Job >> Copy out every one of the following items word for word.

Provided records >>
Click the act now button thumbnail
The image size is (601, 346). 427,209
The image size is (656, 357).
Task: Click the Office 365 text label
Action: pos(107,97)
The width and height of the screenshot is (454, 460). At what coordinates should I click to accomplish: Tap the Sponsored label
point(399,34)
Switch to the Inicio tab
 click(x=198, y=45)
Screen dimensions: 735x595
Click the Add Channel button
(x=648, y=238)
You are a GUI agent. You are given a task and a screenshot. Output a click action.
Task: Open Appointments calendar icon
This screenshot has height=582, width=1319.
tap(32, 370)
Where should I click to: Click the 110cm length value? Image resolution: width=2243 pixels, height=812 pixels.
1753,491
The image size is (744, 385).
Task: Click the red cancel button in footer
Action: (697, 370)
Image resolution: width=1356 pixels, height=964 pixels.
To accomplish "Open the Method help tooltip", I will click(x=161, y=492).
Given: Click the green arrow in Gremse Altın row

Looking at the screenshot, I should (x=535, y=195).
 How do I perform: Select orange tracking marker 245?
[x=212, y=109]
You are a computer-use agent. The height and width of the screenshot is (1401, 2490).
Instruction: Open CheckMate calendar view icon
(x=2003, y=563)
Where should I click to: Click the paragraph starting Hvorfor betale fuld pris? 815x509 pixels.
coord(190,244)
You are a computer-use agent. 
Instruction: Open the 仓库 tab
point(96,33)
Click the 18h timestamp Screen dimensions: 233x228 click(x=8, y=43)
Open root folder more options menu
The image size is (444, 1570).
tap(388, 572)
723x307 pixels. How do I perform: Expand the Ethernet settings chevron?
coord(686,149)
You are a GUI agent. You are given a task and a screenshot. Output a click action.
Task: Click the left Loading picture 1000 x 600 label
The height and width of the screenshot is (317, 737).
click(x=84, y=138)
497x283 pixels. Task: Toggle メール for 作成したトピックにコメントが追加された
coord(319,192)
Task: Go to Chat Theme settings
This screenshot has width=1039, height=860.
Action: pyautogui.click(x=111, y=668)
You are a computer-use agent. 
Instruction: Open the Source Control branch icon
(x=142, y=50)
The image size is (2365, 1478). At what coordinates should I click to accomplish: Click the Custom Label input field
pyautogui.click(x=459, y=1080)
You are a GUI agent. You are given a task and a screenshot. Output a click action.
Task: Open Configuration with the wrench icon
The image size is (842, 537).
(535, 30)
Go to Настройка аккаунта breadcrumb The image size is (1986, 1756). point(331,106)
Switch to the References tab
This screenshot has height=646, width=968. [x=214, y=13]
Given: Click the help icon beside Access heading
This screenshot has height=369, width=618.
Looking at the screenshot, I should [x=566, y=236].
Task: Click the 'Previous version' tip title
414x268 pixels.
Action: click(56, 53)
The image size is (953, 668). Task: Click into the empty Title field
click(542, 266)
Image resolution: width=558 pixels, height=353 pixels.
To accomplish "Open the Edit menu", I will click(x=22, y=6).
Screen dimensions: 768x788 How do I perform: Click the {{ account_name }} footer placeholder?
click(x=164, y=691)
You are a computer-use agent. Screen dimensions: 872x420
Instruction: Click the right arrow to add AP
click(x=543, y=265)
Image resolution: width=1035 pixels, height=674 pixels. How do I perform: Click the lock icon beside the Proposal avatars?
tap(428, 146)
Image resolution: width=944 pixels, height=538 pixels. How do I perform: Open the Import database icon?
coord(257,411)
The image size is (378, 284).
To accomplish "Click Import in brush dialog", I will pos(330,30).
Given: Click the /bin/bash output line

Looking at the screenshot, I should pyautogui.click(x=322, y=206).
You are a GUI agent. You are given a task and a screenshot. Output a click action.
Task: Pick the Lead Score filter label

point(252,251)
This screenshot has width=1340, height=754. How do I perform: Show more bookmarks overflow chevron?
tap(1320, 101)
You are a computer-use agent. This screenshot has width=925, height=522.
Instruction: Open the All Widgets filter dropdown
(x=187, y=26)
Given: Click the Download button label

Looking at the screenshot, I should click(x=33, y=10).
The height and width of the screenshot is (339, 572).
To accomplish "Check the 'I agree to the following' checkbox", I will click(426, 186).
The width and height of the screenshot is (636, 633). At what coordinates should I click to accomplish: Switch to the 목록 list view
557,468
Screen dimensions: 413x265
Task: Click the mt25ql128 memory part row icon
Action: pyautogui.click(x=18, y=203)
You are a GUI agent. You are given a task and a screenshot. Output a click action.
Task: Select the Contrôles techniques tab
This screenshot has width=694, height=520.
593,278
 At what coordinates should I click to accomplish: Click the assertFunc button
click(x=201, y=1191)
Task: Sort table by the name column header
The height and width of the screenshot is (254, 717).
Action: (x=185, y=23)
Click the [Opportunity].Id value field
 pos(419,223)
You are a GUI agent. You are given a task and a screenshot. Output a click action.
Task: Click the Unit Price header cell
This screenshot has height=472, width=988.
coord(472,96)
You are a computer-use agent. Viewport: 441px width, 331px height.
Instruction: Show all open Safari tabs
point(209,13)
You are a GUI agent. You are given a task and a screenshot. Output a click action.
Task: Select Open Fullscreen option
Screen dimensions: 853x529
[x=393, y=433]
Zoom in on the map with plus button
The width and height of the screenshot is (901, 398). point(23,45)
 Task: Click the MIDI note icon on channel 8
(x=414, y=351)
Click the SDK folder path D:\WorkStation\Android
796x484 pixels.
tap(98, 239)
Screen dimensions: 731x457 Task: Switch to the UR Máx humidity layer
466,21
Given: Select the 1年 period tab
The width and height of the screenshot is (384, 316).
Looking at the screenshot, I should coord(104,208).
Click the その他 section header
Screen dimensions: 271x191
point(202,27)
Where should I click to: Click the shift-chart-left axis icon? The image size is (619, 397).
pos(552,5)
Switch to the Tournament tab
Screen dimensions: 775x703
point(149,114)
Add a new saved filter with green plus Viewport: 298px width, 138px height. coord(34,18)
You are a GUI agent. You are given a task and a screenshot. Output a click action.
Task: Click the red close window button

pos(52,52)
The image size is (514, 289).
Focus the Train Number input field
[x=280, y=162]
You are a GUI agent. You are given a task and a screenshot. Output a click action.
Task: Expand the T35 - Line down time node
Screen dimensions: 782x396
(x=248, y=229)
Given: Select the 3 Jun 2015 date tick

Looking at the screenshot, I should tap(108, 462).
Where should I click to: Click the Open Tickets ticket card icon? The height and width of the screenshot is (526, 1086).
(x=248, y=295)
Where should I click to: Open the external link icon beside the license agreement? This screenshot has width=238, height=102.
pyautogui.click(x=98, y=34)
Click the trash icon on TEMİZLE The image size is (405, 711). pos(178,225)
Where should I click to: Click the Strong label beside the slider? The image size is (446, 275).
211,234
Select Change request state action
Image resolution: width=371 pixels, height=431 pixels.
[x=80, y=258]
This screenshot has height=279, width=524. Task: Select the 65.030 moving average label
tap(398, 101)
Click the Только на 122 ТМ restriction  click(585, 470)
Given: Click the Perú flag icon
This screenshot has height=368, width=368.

Written answer >>
Click the act now button thumbnail
The image size is (601, 346). 427,209
The image size is (656, 357).
Task: Click the Office 365 text label
Action: pos(107,97)
The width and height of the screenshot is (454, 460). At what coordinates should I click to accomplish: Tap the Sponsored label
point(399,34)
Switch to the Inicio tab
 click(x=198, y=45)
Screen dimensions: 735x595
Click the Add Channel button
(x=648, y=238)
You are a GUI agent. You are given a task and a screenshot. Output a click action.
Task: Open Appointments calendar icon
This screenshot has height=582, width=1319.
tap(32, 370)
Where should I click to: Click the 110cm length value? Image resolution: width=2243 pixels, height=812 pixels.
1753,491
The image size is (744, 385).
Task: Click the red cancel button in footer
Action: (697, 370)
Image resolution: width=1356 pixels, height=964 pixels.
To accomplish "Open the Method help tooltip", I will click(x=161, y=492).
Given: Click the green arrow in Gremse Altın row

Looking at the screenshot, I should (x=535, y=195).
 How do I perform: Select orange tracking marker 245?
[x=212, y=109]
You are a computer-use agent. The height and width of the screenshot is (1401, 2490).
Instruction: Open CheckMate calendar view icon
(x=2003, y=563)
Where should I click to: Click the paragraph starting Hvorfor betale fuld pris? 815x509 pixels.
coord(190,244)
You are a computer-use agent. 
Instruction: Open the 仓库 tab
point(96,33)
Click the 18h timestamp Screen dimensions: 233x228 click(x=8, y=43)
Open root folder more options menu
The image size is (444, 1570).
tap(388, 572)
723x307 pixels. How do I perform: Expand the Ethernet settings chevron?
coord(686,149)
You are a GUI agent. You are given a task and a screenshot. Output a click action.
Task: Click the left Loading picture 1000 x 600 label
The height and width of the screenshot is (317, 737).
click(x=84, y=138)
497x283 pixels. Task: Toggle メール for 作成したトピックにコメントが追加された
coord(319,192)
Task: Go to Chat Theme settings
This screenshot has width=1039, height=860.
Action: pyautogui.click(x=111, y=668)
You are a computer-use agent. 
Instruction: Open the Source Control branch icon
(x=142, y=50)
The image size is (2365, 1478). At what coordinates should I click to accomplish: Click the Custom Label input field
pyautogui.click(x=459, y=1080)
You are a GUI agent. You are given a task and a screenshot. Output a click action.
Task: Open Configuration with the wrench icon
The image size is (842, 537).
(535, 30)
Go to Настройка аккаунта breadcrumb The image size is (1986, 1756). point(331,106)
Switch to the References tab
This screenshot has height=646, width=968. [x=214, y=13]
Given: Click the help icon beside Access heading
This screenshot has height=369, width=618.
Looking at the screenshot, I should [x=566, y=236].
Task: Click the 'Previous version' tip title
414x268 pixels.
Action: click(56, 53)
The image size is (953, 668). Task: Click into the empty Title field
click(542, 266)
Image resolution: width=558 pixels, height=353 pixels.
To accomplish "Open the Edit menu", I will click(x=22, y=6).
Screen dimensions: 768x788 How do I perform: Click the {{ account_name }} footer placeholder?
click(x=164, y=691)
You are a computer-use agent. Screen dimensions: 872x420
Instruction: Click the right arrow to add AP
click(x=543, y=265)
Image resolution: width=1035 pixels, height=674 pixels. How do I perform: Click the lock icon beside the Proposal avatars?
tap(428, 146)
Image resolution: width=944 pixels, height=538 pixels. How do I perform: Open the Import database icon?
coord(257,411)
The image size is (378, 284).
To accomplish "Click Import in brush dialog", I will pos(330,30).
Given: Click the /bin/bash output line

Looking at the screenshot, I should pyautogui.click(x=322, y=206).
You are a GUI agent. You are given a task and a screenshot. Output a click action.
Task: Pick the Lead Score filter label

point(252,251)
This screenshot has width=1340, height=754. How do I perform: Show more bookmarks overflow chevron?
tap(1320, 101)
You are a computer-use agent. This screenshot has width=925, height=522.
Instruction: Open the All Widgets filter dropdown
(x=187, y=26)
Given: Click the Download button label

Looking at the screenshot, I should click(x=33, y=10).
The height and width of the screenshot is (339, 572).
To accomplish "Check the 'I agree to the following' checkbox", I will click(426, 186).
The width and height of the screenshot is (636, 633). At what coordinates should I click to accomplish: Switch to the 목록 list view
557,468
Screen dimensions: 413x265
Task: Click the mt25ql128 memory part row icon
Action: pyautogui.click(x=18, y=203)
You are a GUI agent. You are given a task and a screenshot. Output a click action.
Task: Select the Contrôles techniques tab
This screenshot has width=694, height=520.
593,278
 At what coordinates should I click to accomplish: Click the assertFunc button
click(x=201, y=1191)
Task: Sort table by the name column header
The height and width of the screenshot is (254, 717).
Action: (x=185, y=23)
Click the [Opportunity].Id value field
 pos(419,223)
You are a GUI agent. You are given a task and a screenshot. Output a click action.
Task: Click the Unit Price header cell
This screenshot has height=472, width=988.
coord(472,96)
You are a computer-use agent. Viewport: 441px width, 331px height.
Instruction: Show all open Safari tabs
point(209,13)
You are a GUI agent. You are given a task and a screenshot. Output a click action.
Task: Select Open Fullscreen option
Screen dimensions: 853x529
[x=393, y=433]
Zoom in on the map with plus button
The width and height of the screenshot is (901, 398). point(23,45)
 Task: Click the MIDI note icon on channel 8
(x=414, y=351)
Click the SDK folder path D:\WorkStation\Android
796x484 pixels.
tap(98, 239)
Screen dimensions: 731x457 Task: Switch to the UR Máx humidity layer
466,21
Given: Select the 1年 period tab
The width and height of the screenshot is (384, 316).
Looking at the screenshot, I should coord(104,208).
Click the その他 section header
Screen dimensions: 271x191
point(202,27)
Where should I click to: Click the shift-chart-left axis icon? The image size is (619, 397).
pos(552,5)
Switch to the Tournament tab
Screen dimensions: 775x703
point(149,114)
Add a new saved filter with green plus Viewport: 298px width, 138px height. coord(34,18)
You are a GUI agent. You are given a task and a screenshot. Output a click action.
Task: Click the red close window button

pos(52,52)
The image size is (514, 289).
Focus the Train Number input field
[x=280, y=162]
You are a GUI agent. You are given a task and a screenshot. Output a click action.
Task: Expand the T35 - Line down time node
Screen dimensions: 782x396
(x=248, y=229)
Given: Select the 3 Jun 2015 date tick

Looking at the screenshot, I should tap(108, 462).
Where should I click to: Click the Open Tickets ticket card icon? The height and width of the screenshot is (526, 1086).
(x=248, y=295)
Where should I click to: Open the external link icon beside the license agreement? This screenshot has width=238, height=102.
pyautogui.click(x=98, y=34)
Click the trash icon on TEMİZLE The image size is (405, 711). pos(178,225)
Where should I click to: Click the Strong label beside the slider? The image size is (446, 275).
211,234
Select Change request state action
Image resolution: width=371 pixels, height=431 pixels.
[x=80, y=258]
This screenshot has height=279, width=524. Task: Select the 65.030 moving average label
tap(398, 101)
Click the Только на 122 ТМ restriction  click(585, 470)
Given: Click the Perú flag icon
This screenshot has height=368, width=368.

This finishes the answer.